Dean Hill then introduced one such student, Allan Krasner, a junior computer science student who became the President of Pace Computing Society in his freshman year and who now runs Seidenberg Creative Labs as Product Manager.
“Coming from a robotics background, I knew that I had an interest in computer science,” Allan told the audience. “So when it came time to search for colleges, it was a fairly simple choice. Pace was one of the few universities in the nation to have a whole school dedicated to computer science.”
Allan went on to recount his remarkable experience as a Seidenberg student, detailing what made it all possible: “I’m here at Pace because of donors like you . . . your support has empowered me to achieve the goals I set for myself when I came to Pace, and I can confidently say that this is an education that I would not be able to get at any other school.”
He concluded: “I’m just one of the many students here at Pace, each of whom is accomplishing something special and changing the world in their own way. My story nor that of my friends and colleagues . . . would not be possible without help from the amazing Pace staff, Pace faculty, and most importantly supporters and alumni like yourselves.”
It was time for the awards.
First up was Lesley Ma, the Global Chief Information Officer at Cadillac, who was presented with the Innovative Leadership award. This wasn’t Lesley’s first time at Seidenberg – she was one of our esteemed speakers at our Tech Leadership Series where she shared tips and advice with our students.
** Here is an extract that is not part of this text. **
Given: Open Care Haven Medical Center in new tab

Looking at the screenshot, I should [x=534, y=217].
On this evening, Lesley brought with her one of Cadillac’s virtual reality experiences, which was set up right outside the SIA reception space! Guests got to explore Cadillac vehicles in the virtual space and take them for a test drive (so to speak).
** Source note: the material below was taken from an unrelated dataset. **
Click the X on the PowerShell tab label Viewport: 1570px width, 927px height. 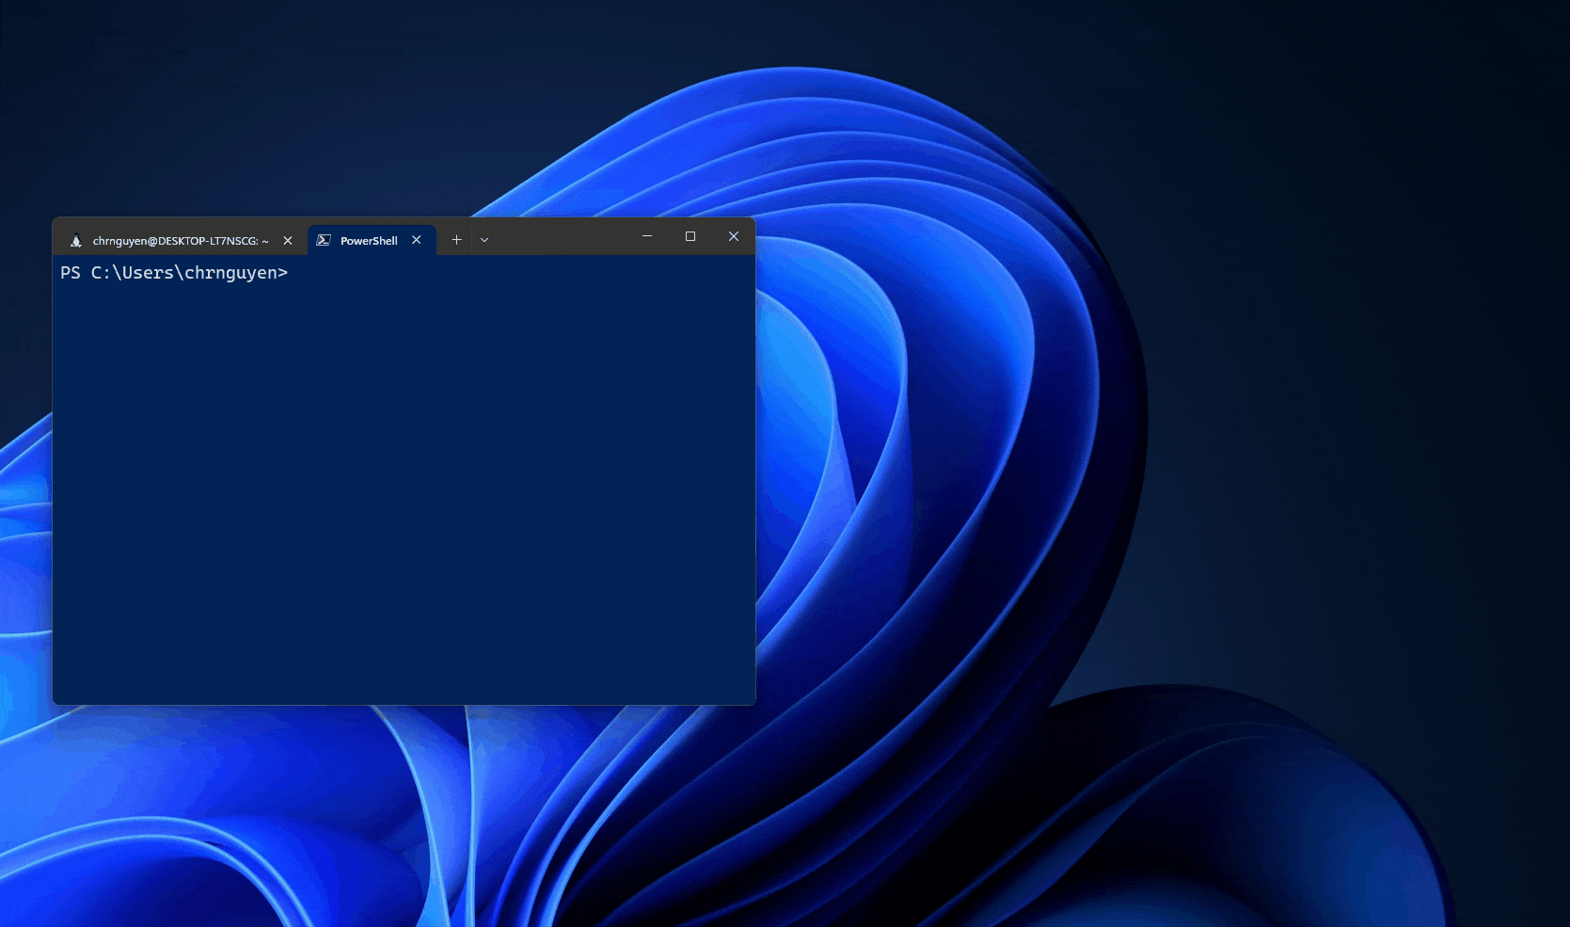pos(416,240)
Thank you Lesley and Cadillac for all you have done for the Seidenberg School!
The second award was for Innovation in Fintech, and our honoree was Hank Hyatt, the Co-Chief Information Officer MS&Co. Global Head Fixed Income & Equity Electronic Trading IT at Morgan Stanley. As a Pace alum, Hank was already connected to what makes this University so special, and it was wonderful to have him back on campus to meet with the smart and ambitious students that his leadership has an impact on. Hank also coordinated additional sponsorship from consulting company MThree, which was fantastic. Thank you Hank!
Finally, we were delighted to honor NewYork-Presbyterian Hospital with the Innovation in Healthcare IT award. CIO of NewYork-Presbyterian Hospital, Daniel Barchi, was there to accept the award and share some of the exciting things that are taking place at one of the most innovative healthcare providers in the world. Like Lesley, this was not Daniel’s first time talking tech with the Seidenberg School: he was also on campus for the Tech Leadership Series and we also recently published an interview with him regarding NewYork-Presbyterian’s mission to revolutionize the healthcare IT industry.